Starting with the first line of the data that follows, transcribe every line verbatim until the line containing "This screenshot has width=1305, height=632." has been transcribed.

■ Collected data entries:
***
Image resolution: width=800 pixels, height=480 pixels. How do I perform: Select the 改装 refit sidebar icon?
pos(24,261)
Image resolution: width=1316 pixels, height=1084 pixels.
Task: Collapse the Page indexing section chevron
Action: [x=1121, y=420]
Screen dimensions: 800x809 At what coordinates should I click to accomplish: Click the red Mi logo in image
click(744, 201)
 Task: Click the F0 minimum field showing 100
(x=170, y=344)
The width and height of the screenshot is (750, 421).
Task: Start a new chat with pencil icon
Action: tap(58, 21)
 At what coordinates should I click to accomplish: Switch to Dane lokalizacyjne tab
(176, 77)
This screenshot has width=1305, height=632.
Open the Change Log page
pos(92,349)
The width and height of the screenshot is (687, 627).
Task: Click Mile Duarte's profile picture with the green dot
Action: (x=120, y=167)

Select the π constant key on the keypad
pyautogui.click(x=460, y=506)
***
■ Written answer:
Image resolution: width=800 pixels, height=480 pixels. How do I perform: Select the 改装 refit sidebar icon?
pos(24,261)
Image resolution: width=1316 pixels, height=1084 pixels.
Task: Collapse the Page indexing section chevron
Action: [x=1121, y=420]
Screen dimensions: 800x809 At what coordinates should I click to accomplish: Click the red Mi logo in image
click(744, 201)
 Task: Click the F0 minimum field showing 100
(x=170, y=344)
The width and height of the screenshot is (750, 421).
Task: Start a new chat with pencil icon
Action: tap(58, 21)
 At what coordinates should I click to accomplish: Switch to Dane lokalizacyjne tab
(176, 77)
This screenshot has width=1305, height=632.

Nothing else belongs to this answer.